The proposed rule includes detailed provisions addressing payment issues, relative value units (RVUs), anti-markup and self-referral issues, quality reporting initiatives, and value-based purchasing proposals.  The proposed rule affects physicians, office and Independent Diagnostic Testing Facility (IDTF) payments for services paid under the resource based relative value scale (RBRVs), also known as the Medicare Physician Fee Schedule (MPFS).  

Important proposed policies related to Nuclear Cardiology include:
  • Unless legislation addressing the physician payment update is passed by Congress and signed into law by the President, the conversion factor for the remainder of 2008 (July to December) will be $34.0682 — 10.6% less than the conversion factor in effect for the first 6 months of 2008.

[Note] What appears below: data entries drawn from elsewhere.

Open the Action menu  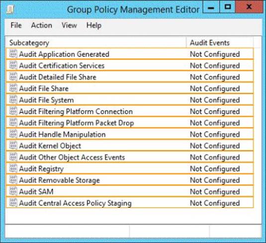click(x=42, y=25)
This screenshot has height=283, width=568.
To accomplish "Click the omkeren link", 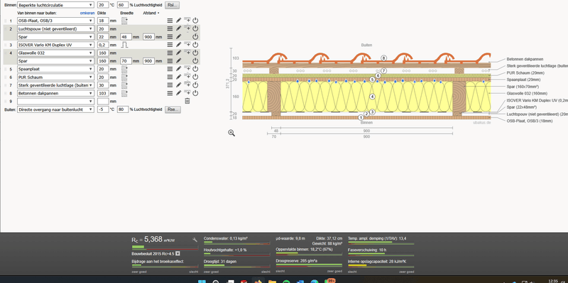I will click(x=87, y=13).
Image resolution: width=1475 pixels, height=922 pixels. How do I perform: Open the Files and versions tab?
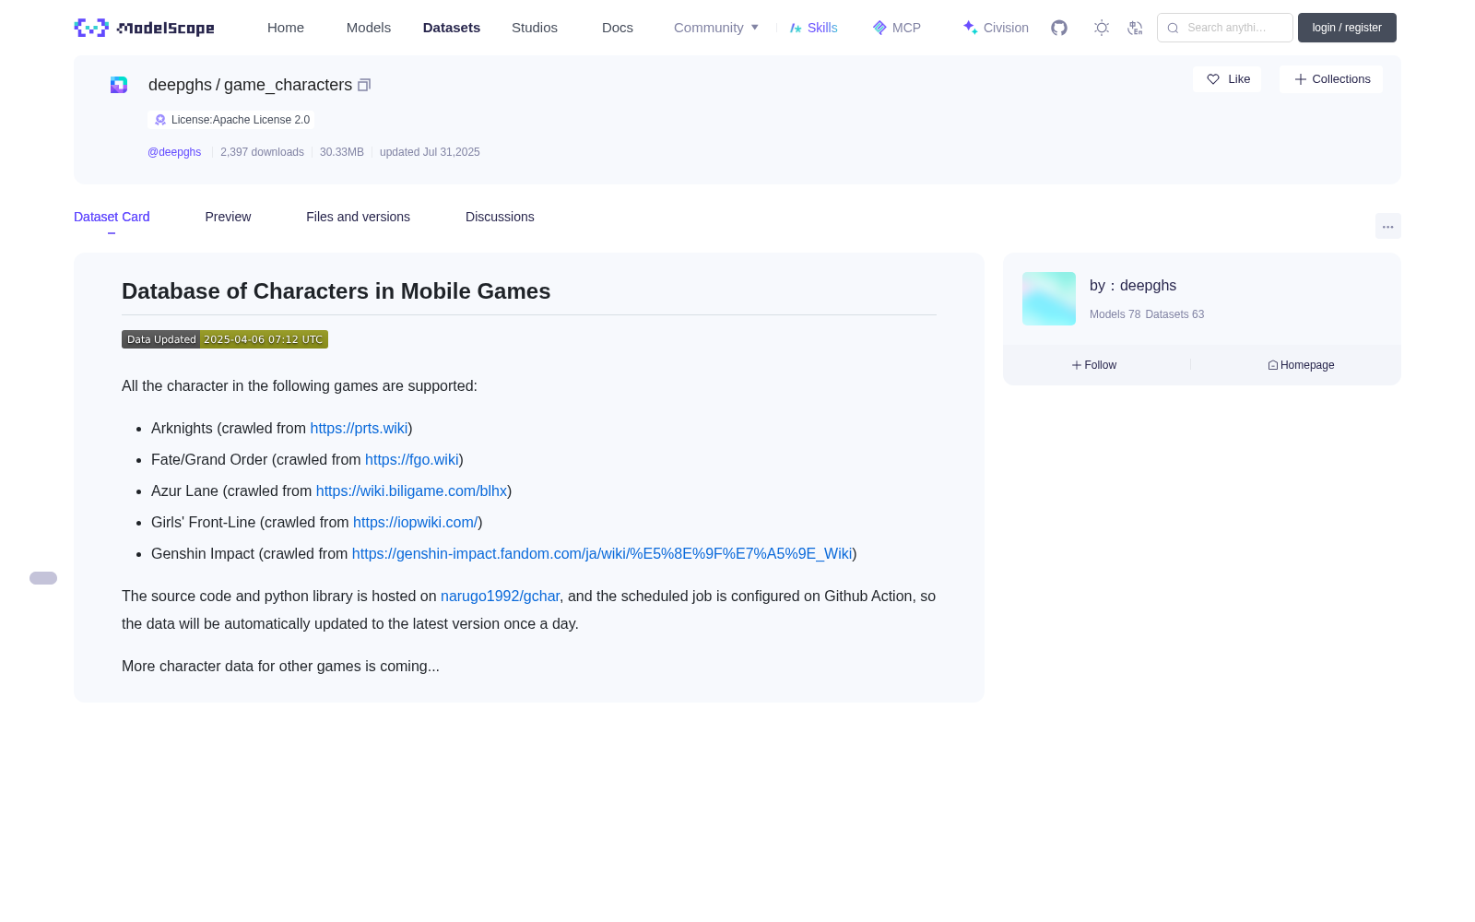click(358, 217)
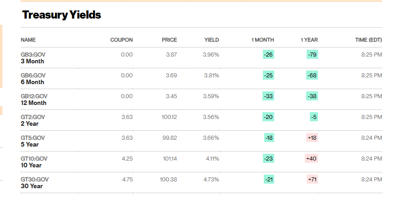Click the green -79 one-year change badge

[312, 55]
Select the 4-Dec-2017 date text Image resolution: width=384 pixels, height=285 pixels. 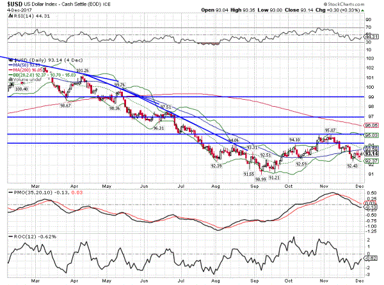click(x=15, y=11)
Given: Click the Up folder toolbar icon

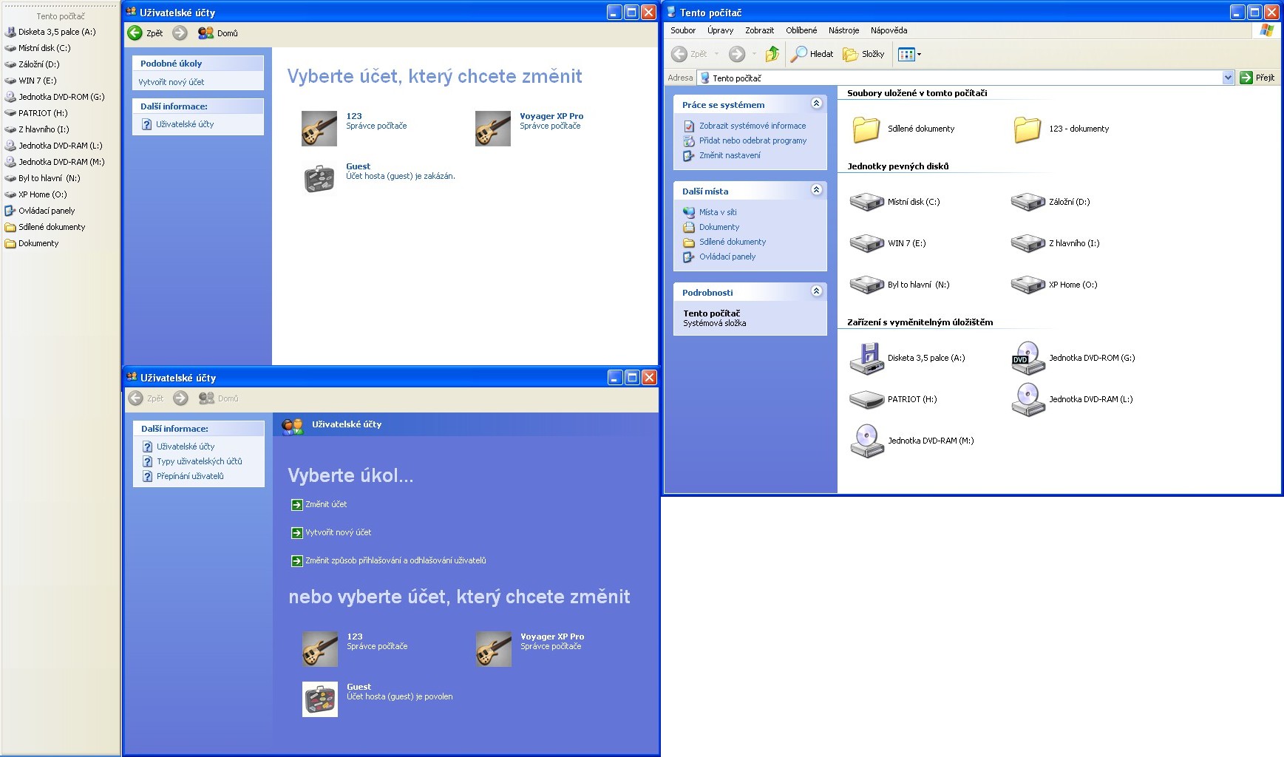Looking at the screenshot, I should click(772, 54).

  • 2009 marks the third year of a four-year transition to the revised practice expense (PE) methodology.  Therefore, practice expense RVUs will be calculated as a weighted average of 75% of the values determined under the new formula and 25% of the values that would have been determined under the old formula.  For 2009, CMS is not proposing any changes to the equipment usage percentage assumption of 50% or the equipment interest rate assumption (maintaining it at 11%) in the PE methodology.

  • Consistent with the requirements of the Deficit Reduction Act (DRA), the proposed rule caps payment rates for imaging services under the MPFS at the amount paid for the same service when performed in the hospital outpatient setting.

  • The proposed rule continues CMS’s policy of reducing the technical payments to diagnostic imaging procedures performed on contiguous body parts during the same patient care session by 25%.  CMS will apply multiple imaging reductions first, followed by the OPPS imaging cap, if applicable.

  • CMS proposes to require any physician or non-physician practitioner (NPP) entity that provides diagnostic imaging services to enroll in Medicare as an Independent Diagnostic Testing Facility (IDTF) and meet most of the Medicare quality and performance standards for IDTFs.
     
  • The proposed rule contains two options for revising the anti-markup provisions adopted in the 2008 MPFS final rule.  (Implementation was delayed until 2009 for most services.)  The first alternative would not require application of the anti-markup rule to diagnostic testing services provided by a physician who shares a practice with a single physician or physician organization.  In all other cases, the anti-markup rule would apply.  The second alternative would clarify anti-markup provisions that were finalized in the MPFS CY 2008 final rule by providing guidance pertaining to various terms of the rule, including what would constitute the “office of the billing physician or other supplier” and other concepts such as “outside supplier.” 

  • The proposed rule includes CMS proposals for Physician Quality Reporting Initiative (PQRI) in 2009, as well as a solicitation for public comment on appropriate uses of the PQRI data, including public reporting.
The 2009 MFPS proposed rule is now posted on the CMS Web site at: http://www.cms.hhs.gov/physicianfeesched/downloads/CMS-1403-P.pdf.

The information from this proposed notice would be effective for services on or after January 1, 2009.